First, people started talking about "adopting" a puppy or a kitten instead of buying one.
Now you see articles like this one, about an army service dog being given a funeral with full military honors. "'We’re not just celebrating a dog’s life, we celebrate a serviceman’s life,' said Sgt. Aaron Walker, U.S. Air Force." Arko the Dog "is now a fallen member of the US military."
When I took our cat, Louie, to the vet, they handed me a form with two boxes I could check: "This pet is 'just an animal'," or "I consider this pet a part of the family." Depending to my response, they'd recommend more or less expensive treatment for what ailed him.
What started out as a metaphor, an analogy--"Look at this picture of my babies," the woman who calls herself her puppies' "mommy" urges--anthropomorphizing our pets, service animals, and wild beasts has come to be treated as the literal truth. Any objection is seen as hard-heartedness, not just respect for reality.

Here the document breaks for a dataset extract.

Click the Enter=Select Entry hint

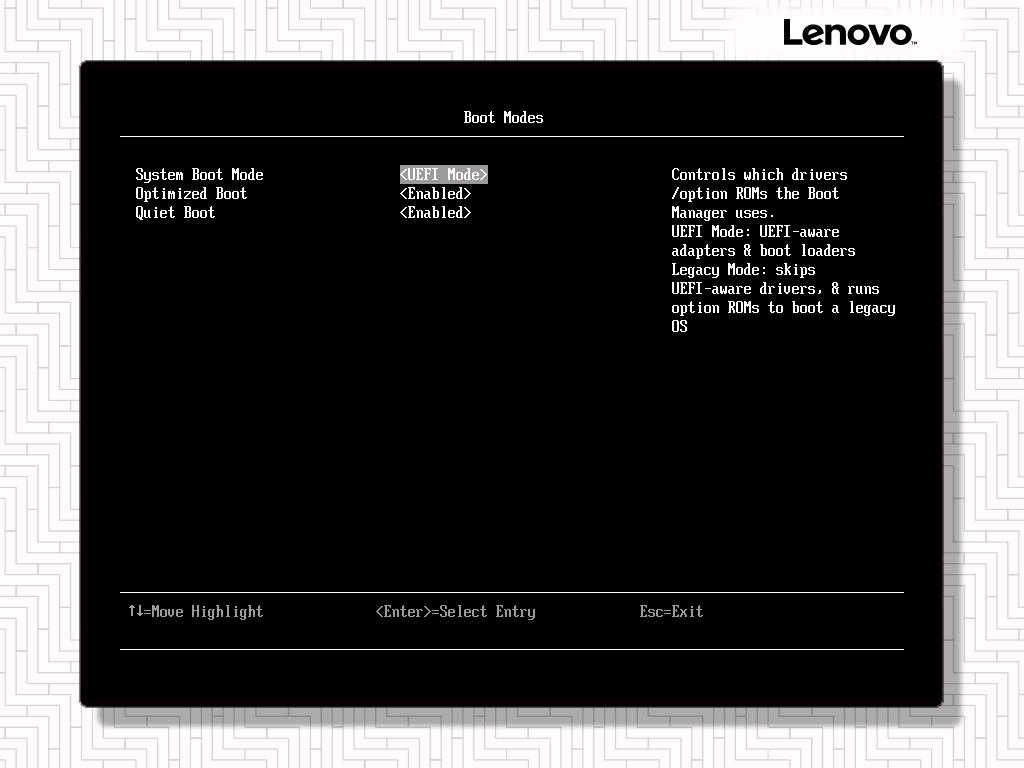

Something else I've noticed: an increasing number of pictures of cats cuddling baby birds, or other natural predators acting affectionate and harmless with species they usually seek to kill. There's the theme of reunions of man and lion--the now-full-grown lion raised by a man who releases it and later arranges to reunite. You get the impression that it's normal for animals--even dangerous predators--to disregard their instincts and act cute and cuddly. I worry that there are other, copycat cases without such a happy ending as Christian the Lion's. arranged by people who ended up believing that predator and prey are categories that can be modified at will.
Sometimes we imagine animals are crossing the line towards humanity and personhood--and sometimes it's the other way around. Here's a story about a man who decided to live as a goat. He wasn't under any delusion that he truly was an animal (unlike this woman, who reportedly believes she's a cat trapped in a human body). "My goal," he explains, "was to take a holiday from the pain and worry of being a self-conscious being, able to regret the past and worry about the future."
I can see the appeal of that. And I certainly don't set myself up as judge of whether my friends are too attached to their pets. I'm as fascinated as anybody by stories about the mama cat who nursed ducklings, and I'm very fond of our Louie (below, doing a little birdwatching).
But something else is going on here. The line between animal and person is being intentionally and increasingly blurred, and simple biological facts are being treated as the exception, not the rule.
The hot-button headlines these days are about men who believe they're women, women who believe they're men, and who gets to use which bathroom.
But maybe that's just the latest wrinkle in a much older game of make-believe.